Rosin说:相比较于低风险的患者来说、中等风险的患者罹患口腔癌的风险增加了11倍,高风险组的患者罹患口腔癌的风险增加了52倍。

在归类为低风险的患者中,只有3.1%的人在五年内可能会发展得癌症疾病。相比之下,中等风险的患者5年内有16.3%的可能性会得癌症,而高风险的患者5年有63.1%的可能性的癌症。

Rosin表示:识别早期病变可能便于临床医生更早有机会介入治疗,可能有助于在低风险的情况下就防止癌症的发生。

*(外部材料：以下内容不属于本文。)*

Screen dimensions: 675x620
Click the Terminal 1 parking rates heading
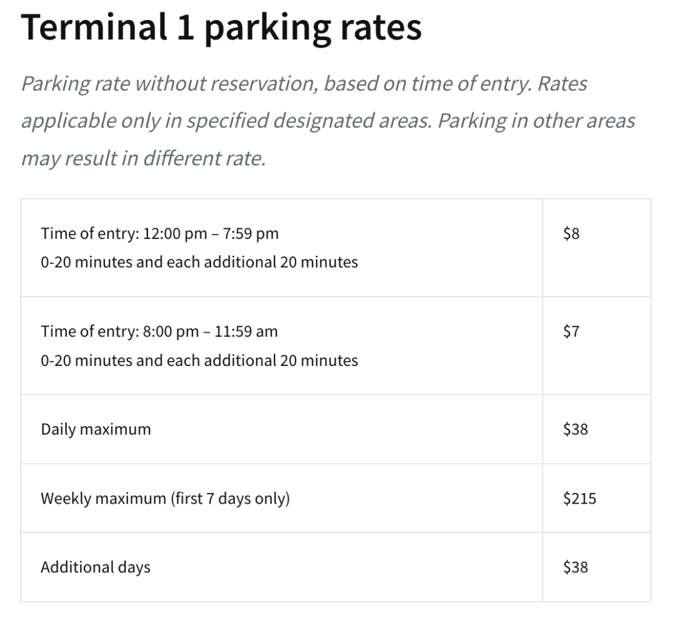tap(221, 28)
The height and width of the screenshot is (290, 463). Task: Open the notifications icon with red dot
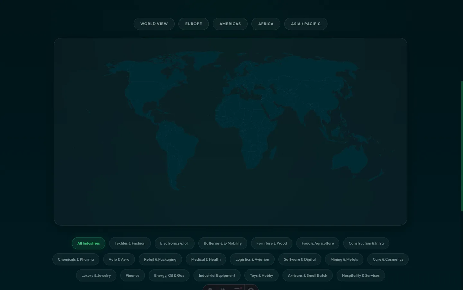(x=239, y=289)
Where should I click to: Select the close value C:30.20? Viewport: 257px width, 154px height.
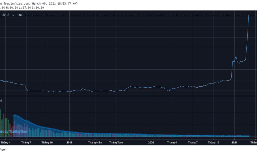pos(38,7)
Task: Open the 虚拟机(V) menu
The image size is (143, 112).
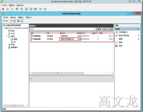Action: click(20, 5)
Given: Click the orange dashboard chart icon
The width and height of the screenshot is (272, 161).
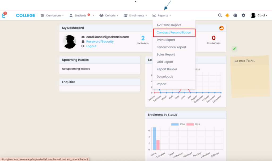Looking at the screenshot, I should (x=221, y=28).
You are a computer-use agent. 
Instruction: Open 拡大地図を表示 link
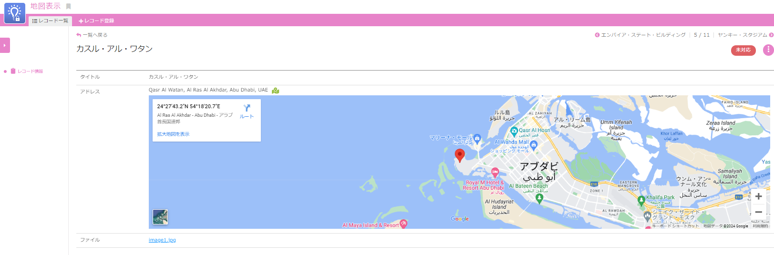(x=173, y=134)
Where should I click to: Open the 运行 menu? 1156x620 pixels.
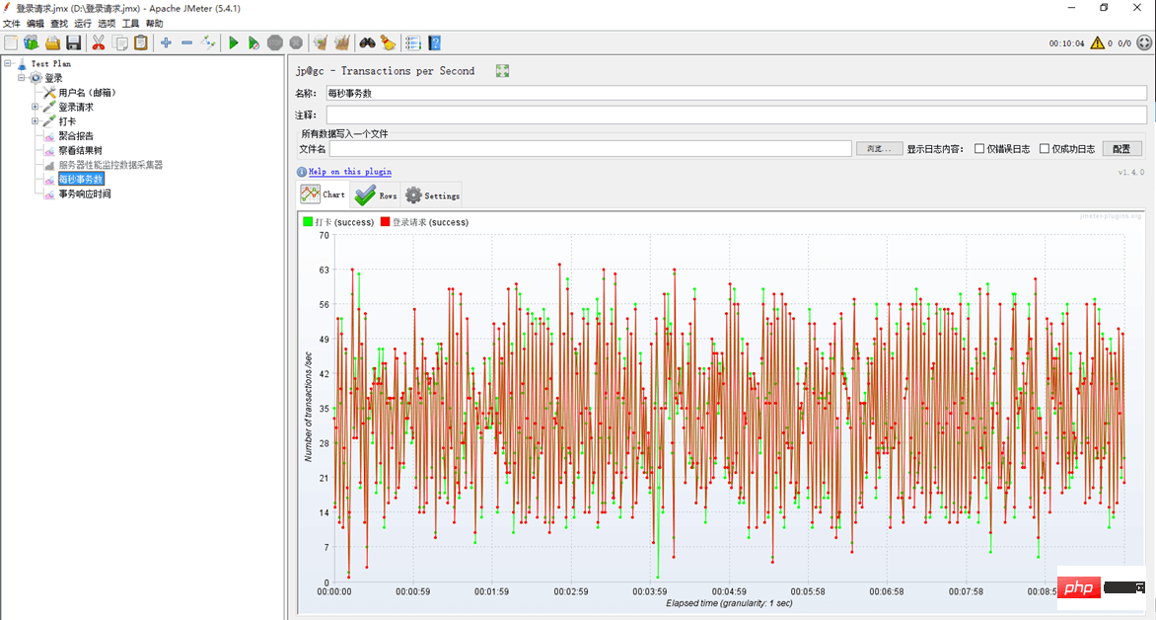(83, 23)
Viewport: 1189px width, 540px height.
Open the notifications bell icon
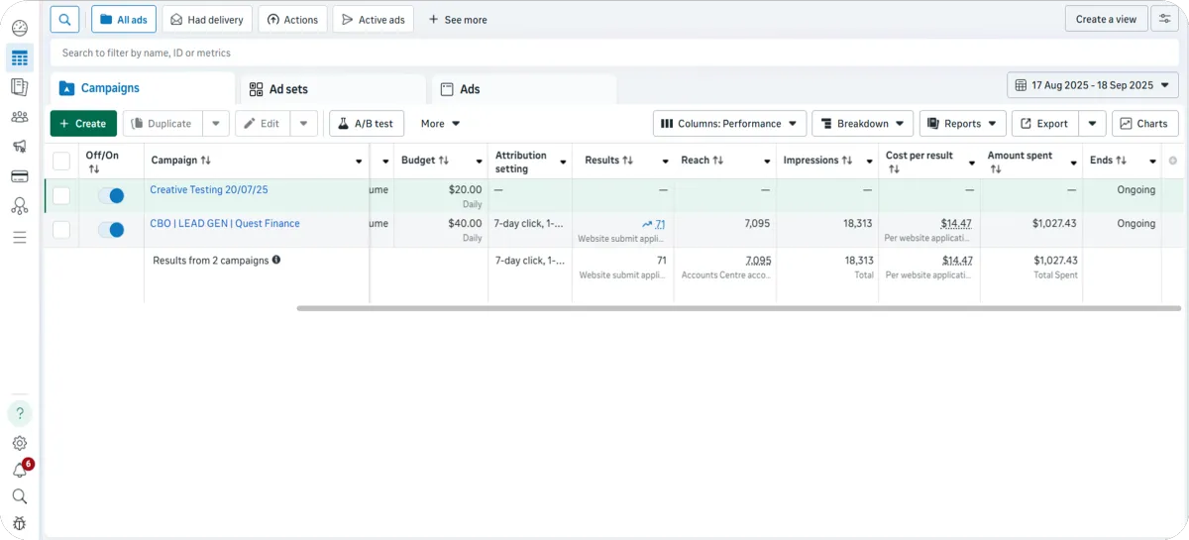pyautogui.click(x=19, y=471)
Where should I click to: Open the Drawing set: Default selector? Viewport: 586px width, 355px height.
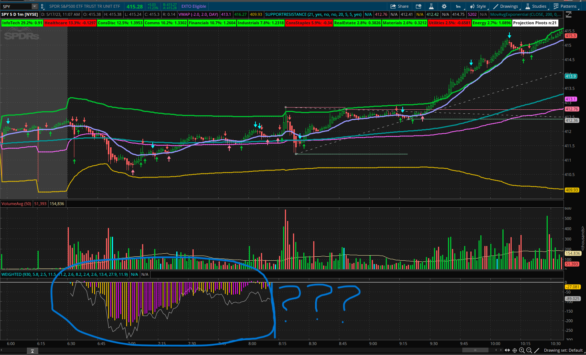(563, 350)
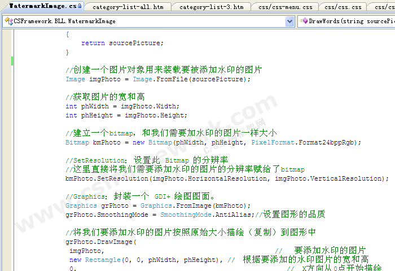Click the class icon beside CSFramework.BLL.WatermarkImage

(8, 21)
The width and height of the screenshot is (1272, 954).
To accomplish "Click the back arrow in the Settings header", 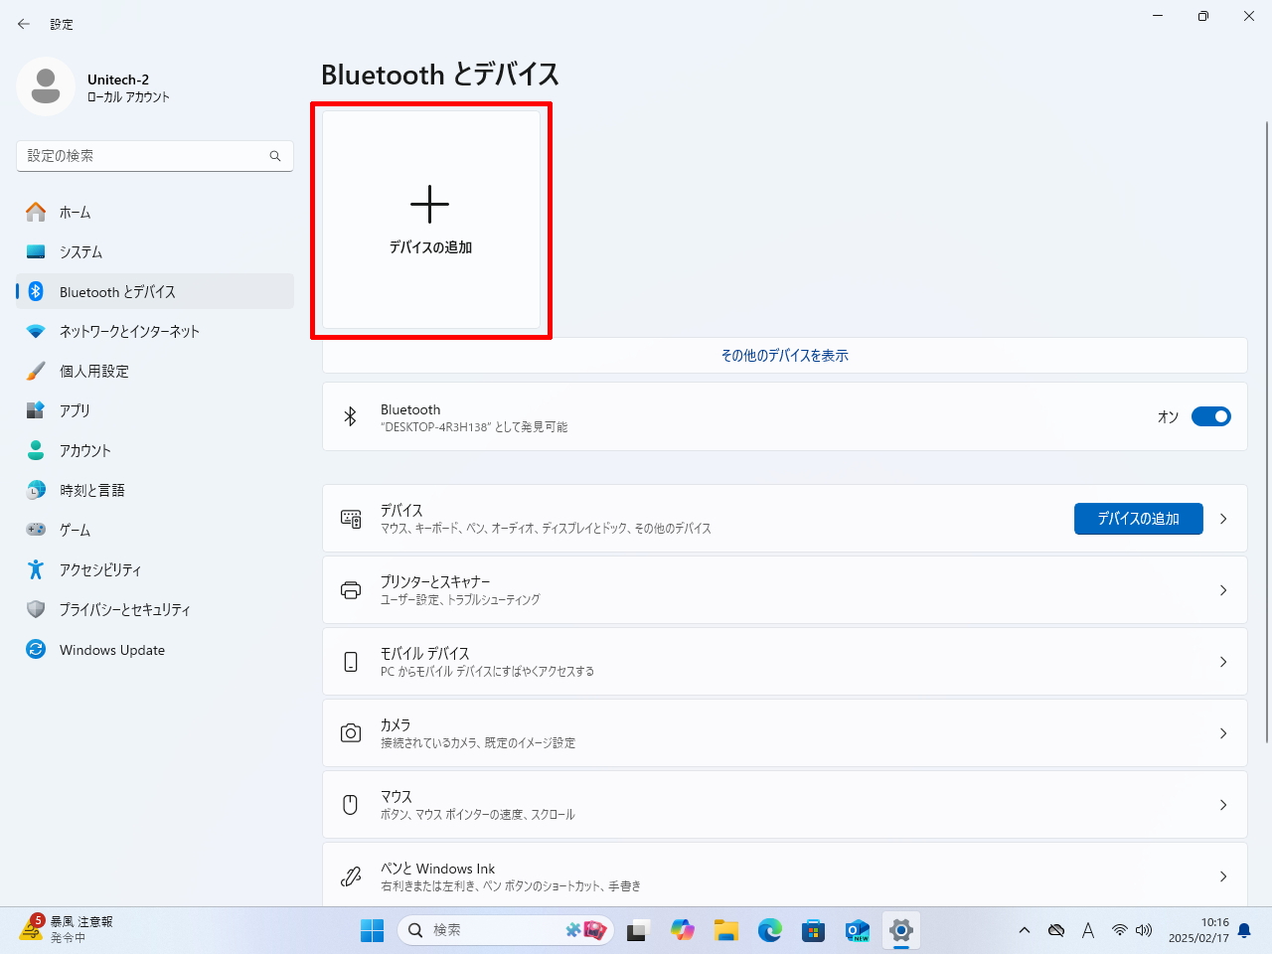I will (24, 24).
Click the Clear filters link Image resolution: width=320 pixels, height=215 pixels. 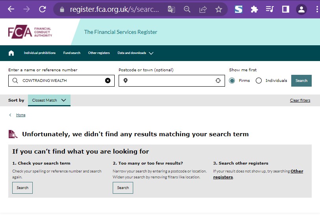pos(300,100)
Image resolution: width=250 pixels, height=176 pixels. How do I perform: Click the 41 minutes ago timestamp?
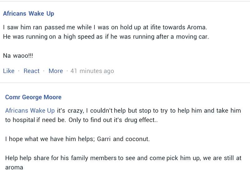92,71
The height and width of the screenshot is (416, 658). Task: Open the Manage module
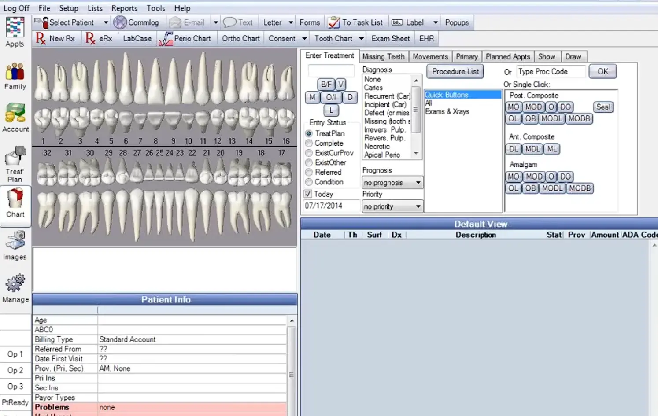(x=15, y=287)
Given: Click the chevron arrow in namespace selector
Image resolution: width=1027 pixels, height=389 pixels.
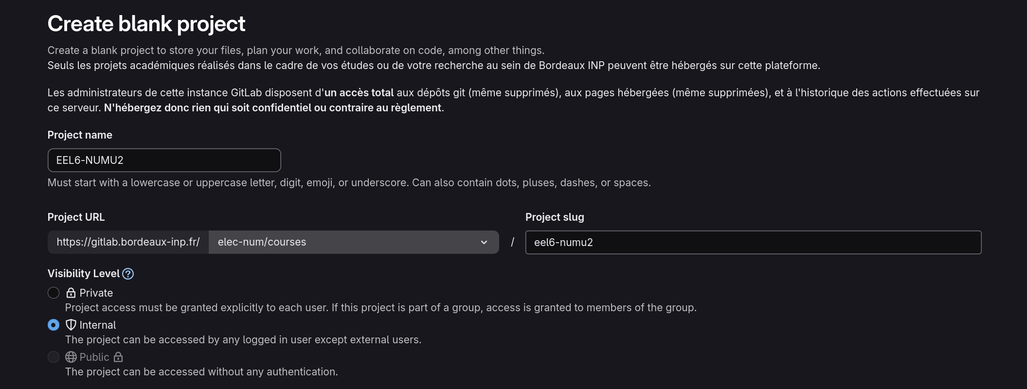Looking at the screenshot, I should pyautogui.click(x=484, y=242).
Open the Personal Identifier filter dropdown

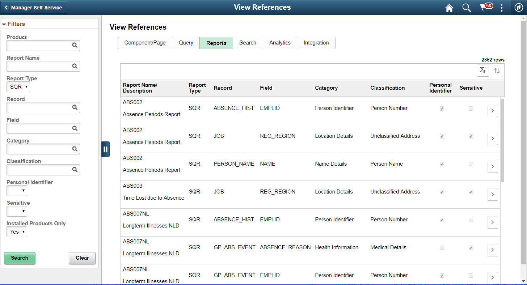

编译自:Researchers identified markers that predict progression of oral lesions to cancer

 

doi:10.1158/1940-6207.CAPR-12-0173
PMC:
PMID:

Loss of Heterozygosity (LOH) Profiles—Validated Risk Predictors for Progression to Oral Cancer

Lewei Zhang4,5, Catherine F. Poh1,2,4,5, Michele Williams2,4, Denise M. Laronde1,4, Ken Berean5, Pamela J. Gardner3, Huijun Jiang1, Lang Wu6, J. Jack Lee8, and Miriam P. Rosin1,7

A major barrier to oral cancer prevention has been the lack of validated risk predictors for oral premalignant lesions (OPL). In 2000, we proposed a loss of heterozygosity (LOH) risk model in a retrospective study. This paper validated the previously reported LOH profiles as risk predictors and developed refined models via the largest longitudinal study to date of low-grade OPLs from a population-based patient group. Analysis involved a prospective cohort of 296 patients with primary mild/moderate oral dysplasia enrolled in the Oral Cancer Prediction Longitudinal Study. LOH status was determined in these OPLs. Patients were classified into high-risk or low-risk profiles to validate the 2000 model. Risk models were refined using recursive partitioning and Cox regression analyses. The prospective cohort validated that the high-risk lesions (3p and/or 9p LOH) had a 22.6-fold increase in risk (P = 0.002) compared with low-risk lesions (3p and 9p retention). Addition of another 2 markers (loci on 4q/17p) further improved the risk prediction, with five-year progression rates of 3.1%, 16.3%, and 63.1% for the low-, intermediate-, and high-risk lesions, respectively. Compared with the low-risk group, intermediate- and high-risk groups had 11.6-fold and 52.1-fold increase in risk (P < 0.001). LOH profiles as risk predictors in the refined model were validated in the retrospective cohort. Multicovariate analysis with clinical features showed LOH models to be the most significant predictors of progression. LOH profiles can reliably differentiate progression risk for OPLs. Potential uses include increasing surveillance for patients with elevated risk, improving target intervention for high-risk patients while sparing a large number of low-risk patients from needless screening and treatment.